PESCARA – “L’ordinanza per l’istituzione delle targhe alterne a Pescara è tardiva e inutile: tardiva perché arriva dopo che per due mesi la città sta soffocando tra polveri e smog con un’amministrazione comunale che non ha fatto nulla per rimediare all’emergenza; inutile perché guarda caso scatta il 12 gennaio, ossia quando secondo le previsioni del tempo arriverà la pioggia a ripulire l’aria, fornendo al sindaco Alessandrini l’alibi per revocare l’ordinanza stessa. Dunque quel provvedimento è solo un ‘atto riparatorio’ del sindaco Alessandrini per evitare che qualche Autorità giudiziaria alzi le antenne sul problema e voglia capire perché da novembre a oggi il sindaco non ha fermato il traffico come previsto dalla legge in caso di emergenza inquinamento, l’ennesimo bluff di una giunta inadeguata che deve andare a casa”.
Lo ha detto il Capogruppo di Forza Italia, alla Regione Abruzzo, Lorenzo Sospiri intervenendo sull’annunciato avvio delle targhe alterne a Pescara.
“Le targhe alterne non porteranno alcun giovamento alla qualità dell’aria di Pescara, lo abbiamo visto anche a Milano, dove però, almeno, il sindaco è intervenuto nell’immediatezza dell’emergenza, ossia non appena ha avuto dalle autorità sanitarie la comunicazione dell’emergenza in atto, quindi ha assunto tempestivamente il provvedimento – ha sottolineato – A Pescara sono almeno due mesi che viviamo con i livelli delle polveri ai massimi storici, con valori anche cinque o sei volte sopra il limite di legge, e sono due mesi che il sindaco Alessandrini passa il suo tempo a scrutare il cielo, sperando nella pioggia che non è arrivata, senza muovere un dito per contrastare il fenomeno.
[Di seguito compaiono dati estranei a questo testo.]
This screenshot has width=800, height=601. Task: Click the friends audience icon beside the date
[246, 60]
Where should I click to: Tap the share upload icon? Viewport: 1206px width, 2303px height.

Del resto non dimentichiamo che la giunta Alessandrini è quella che ha riaperto al traffico privato corso Vittorio Emanuele e ha tentato di fermare la filovia, ovvero l’unica opera infrastrutturale capace di dare un’alternativa valida al traffico privato proveniente o diretto a nord, a testimoniare l’incapacità organizzativa dell’attuale maggioranza”.
“Ora, dopo che per due mesi non ha fatto alcunché, il sindaco Alessandrini vara le targhe alterne anche a Pescara, evidentemente un disperato tentativo, il suo, di evitarsi un nuovo interessamento dell’autorità giudiziaria, com’è accaduto l’estate scorsa per l’emergenza balneazione: il sindaco sa bene infatti che la legge gli imponeva di adottare limitazioni del traffico già da novembre scorso, ovvero in piena emergenza, e non lo ha fatto e già questo sarebbe degno di indagine – ha aggiunto – E giustamente programma le targhe alterne per il 12 gennaio, quando anche su Pescara dovrebbe arrivare l’ondata di maltempo che porterà pioggia, determinando un’automatica riduzione dei livelli delle polveri e quindi giustificherà la revoca dell’ordinanza, come giustamente hanno fatto le altre città che però stanno mettendo in atto i propri provvedimenti-tampone da mesi”.
“La verità è che ancora una volta il sindaco Alessandrini – ha ribadito il Capogruppo Sospiri – sta dimostrando di non avere alcun interesse nella tutela della salute dei cittadini che amministra, e per l’ennesima volta sta solo cercando di tutelare se stesso dal rischio di un avviso di garanzia per inerzia amministrativa. Quindi l’aria era inquinata a dicembre, ma giustamente il sindaco Alessandrini ferma le auto a gennaio, peraltro con un’iniziativa parziale, inutile, superata, specchio di un sindaco-fantasma la cui incidenza e consistenza politica continua a restare impercettibile”.